ЗАДАНИЯ ->
A: Какие головные уборы носили кондукторы времен детства, если верить тексту о петербургских кондукторах?
B: Допишите текст о петербургских кондукторах, начав сразу после его последнего предложения.

ТЕКСТ ДЛЯ ЧТЕНИЯ ->

+++

Почему никуда не спешит кондуктор?

Обращаем ваше внимание, что статье более пяти лет и она находится в нашем архиве. Мы не несем ответственности за содержание архивов, таким образом, может оказаться необходимым ознакомиться и с более новыми источниками.
Фото: Марина Пушкарь

Мне нравится в Петербурге ездить в троллейбусах: там сидят кондукторы.

О, конечно, это совсем не те кондукторы, которых я разглядывала во времена своего детства. Мои, детские, носили непременные темные береты, надетые набекрень; рулончики с билетами разного достоинства нанизаны были у них на специальную тонкую спицу, у них были потертые (непременно сильно потертые) кожаные сумки, висевшие на груди и защелкивающиеся со звоном, – туда они клали деньги.

Билеты есть, беретов нет

И похожие сумки были почти в каждом доме: коричневая потертая кожаная сумка была хранительницей важнейших семейных реликвий: свидетельств о смерти, изломанных потемневших фотографий, фронтовых писем и какого-нибудь детского рисунка со словом «мама».

+++

ЗАПИСИ ->
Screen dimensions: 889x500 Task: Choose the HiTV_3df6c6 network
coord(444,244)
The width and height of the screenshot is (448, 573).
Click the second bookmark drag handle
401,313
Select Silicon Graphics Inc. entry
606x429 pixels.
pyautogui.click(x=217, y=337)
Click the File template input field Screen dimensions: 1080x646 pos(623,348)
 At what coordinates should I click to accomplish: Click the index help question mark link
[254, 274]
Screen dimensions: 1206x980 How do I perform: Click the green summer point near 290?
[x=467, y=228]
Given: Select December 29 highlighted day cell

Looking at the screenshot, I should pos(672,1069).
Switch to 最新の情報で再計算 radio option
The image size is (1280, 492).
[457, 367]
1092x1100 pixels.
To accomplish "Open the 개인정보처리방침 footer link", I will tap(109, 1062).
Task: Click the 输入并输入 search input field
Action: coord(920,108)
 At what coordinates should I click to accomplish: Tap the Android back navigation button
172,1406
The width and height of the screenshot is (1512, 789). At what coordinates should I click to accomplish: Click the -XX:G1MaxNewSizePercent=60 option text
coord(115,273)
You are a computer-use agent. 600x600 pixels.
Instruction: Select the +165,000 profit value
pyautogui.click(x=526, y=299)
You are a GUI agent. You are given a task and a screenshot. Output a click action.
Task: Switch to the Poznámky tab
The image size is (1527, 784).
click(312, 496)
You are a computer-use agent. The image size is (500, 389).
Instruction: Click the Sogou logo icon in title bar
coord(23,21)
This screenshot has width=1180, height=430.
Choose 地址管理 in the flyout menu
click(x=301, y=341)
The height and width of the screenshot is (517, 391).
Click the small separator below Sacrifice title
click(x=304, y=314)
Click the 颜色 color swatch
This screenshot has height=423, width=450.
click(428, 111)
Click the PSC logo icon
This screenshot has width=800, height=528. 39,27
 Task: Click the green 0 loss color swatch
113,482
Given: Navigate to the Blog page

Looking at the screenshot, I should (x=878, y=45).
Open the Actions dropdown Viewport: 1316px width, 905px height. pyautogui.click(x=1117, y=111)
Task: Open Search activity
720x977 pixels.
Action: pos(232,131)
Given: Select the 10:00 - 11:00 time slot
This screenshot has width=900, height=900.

+++

ОТВЕТЫ ->
A: Темные береты, надетые набекрень.

B:
У нынешних кондукторов свито в троллейбусе особое гнездо – сиденье с табличкой «кондуктор», на всякий случай прикрытое еще стопкой старых газет, туда не смей садиться и в часы пик, когда троллейбус распирает бока с тяжелой одышкой, втискивая в себя все новых и новых пассажиров.

Кондуктор в теплом стеганом жилете прокладывает себе путь в толпе наизагадочнейшим образом, для нее всегда найдется просвет в спрессованных телах; «Там!» – кричит она в людское скопище у задних дверей, и оттуда плывут к ней сотенные мятые бумажки и липкая мелочь, чтобы вернуться билетами.

Трудно, почти невозможно представить себе послевоенного кондуктора, выйдя, например, после балета «Анна Каренина» из Мариинского-2, выстроенного с той скромной голливудской роскошью, которую может себе позволить только лучший балет в мире: там даже красная икра на каждом бутерброде в буфете столь изобильна, что ее хватило бы и на десяток кусков булки.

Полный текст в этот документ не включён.